» Excerpts from a dataset:

════════════════

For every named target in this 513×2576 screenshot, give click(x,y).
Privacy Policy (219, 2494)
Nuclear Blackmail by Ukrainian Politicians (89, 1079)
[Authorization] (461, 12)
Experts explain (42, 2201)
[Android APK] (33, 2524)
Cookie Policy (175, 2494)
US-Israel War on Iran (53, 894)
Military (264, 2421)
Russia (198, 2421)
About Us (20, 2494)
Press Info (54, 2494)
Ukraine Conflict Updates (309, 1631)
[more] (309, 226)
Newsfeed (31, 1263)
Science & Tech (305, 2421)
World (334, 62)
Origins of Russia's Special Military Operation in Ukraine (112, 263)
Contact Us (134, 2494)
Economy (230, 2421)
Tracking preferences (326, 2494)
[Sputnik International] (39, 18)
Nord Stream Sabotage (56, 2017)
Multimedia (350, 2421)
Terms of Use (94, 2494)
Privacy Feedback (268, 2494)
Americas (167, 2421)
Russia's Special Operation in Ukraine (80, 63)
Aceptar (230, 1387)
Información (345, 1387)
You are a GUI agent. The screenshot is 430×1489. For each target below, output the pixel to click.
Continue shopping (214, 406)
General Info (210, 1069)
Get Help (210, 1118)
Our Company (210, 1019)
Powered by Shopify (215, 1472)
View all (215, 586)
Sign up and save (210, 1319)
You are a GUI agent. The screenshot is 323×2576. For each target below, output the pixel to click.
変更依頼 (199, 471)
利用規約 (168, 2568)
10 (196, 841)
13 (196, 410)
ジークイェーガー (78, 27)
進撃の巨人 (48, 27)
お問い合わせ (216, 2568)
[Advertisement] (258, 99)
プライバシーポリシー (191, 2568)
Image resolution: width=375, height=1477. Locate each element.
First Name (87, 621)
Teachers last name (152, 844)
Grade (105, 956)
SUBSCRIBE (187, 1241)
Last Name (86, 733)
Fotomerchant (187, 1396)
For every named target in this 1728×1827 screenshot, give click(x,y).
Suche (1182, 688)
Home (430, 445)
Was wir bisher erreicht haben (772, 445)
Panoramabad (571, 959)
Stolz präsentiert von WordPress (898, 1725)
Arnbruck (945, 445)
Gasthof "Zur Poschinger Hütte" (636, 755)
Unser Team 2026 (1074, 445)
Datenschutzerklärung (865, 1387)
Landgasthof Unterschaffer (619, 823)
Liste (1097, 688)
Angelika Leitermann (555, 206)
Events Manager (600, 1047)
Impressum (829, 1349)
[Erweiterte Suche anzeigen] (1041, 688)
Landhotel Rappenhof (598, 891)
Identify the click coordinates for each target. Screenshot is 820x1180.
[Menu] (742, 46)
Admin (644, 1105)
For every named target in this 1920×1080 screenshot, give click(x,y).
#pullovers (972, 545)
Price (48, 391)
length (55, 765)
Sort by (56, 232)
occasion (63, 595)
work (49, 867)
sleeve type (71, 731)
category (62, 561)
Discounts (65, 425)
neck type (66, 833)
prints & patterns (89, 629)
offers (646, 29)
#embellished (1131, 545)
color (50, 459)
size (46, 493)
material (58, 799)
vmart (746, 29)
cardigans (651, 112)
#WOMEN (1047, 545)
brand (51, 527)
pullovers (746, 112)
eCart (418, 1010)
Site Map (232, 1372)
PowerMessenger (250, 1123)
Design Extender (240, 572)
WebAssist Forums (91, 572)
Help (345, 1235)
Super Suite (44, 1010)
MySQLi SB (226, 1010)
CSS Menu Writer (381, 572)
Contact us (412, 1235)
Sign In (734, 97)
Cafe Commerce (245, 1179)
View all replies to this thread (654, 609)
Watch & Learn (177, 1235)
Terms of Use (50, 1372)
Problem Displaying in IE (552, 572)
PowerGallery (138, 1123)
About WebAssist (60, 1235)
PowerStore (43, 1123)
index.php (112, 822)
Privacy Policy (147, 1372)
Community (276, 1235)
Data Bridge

════════════════

» PROBLEM:
Read through the data above. Report each line that has the word "this".

» WRITTEN REPLY:
For every named target in this 513×2576 screenshot, give click(x,y).
For every named target in this 1728×1827 screenshot, give click(x,y).
For every named target in this 1920×1080 screenshot, give click(x,y).
View all replies to this thread (654, 609)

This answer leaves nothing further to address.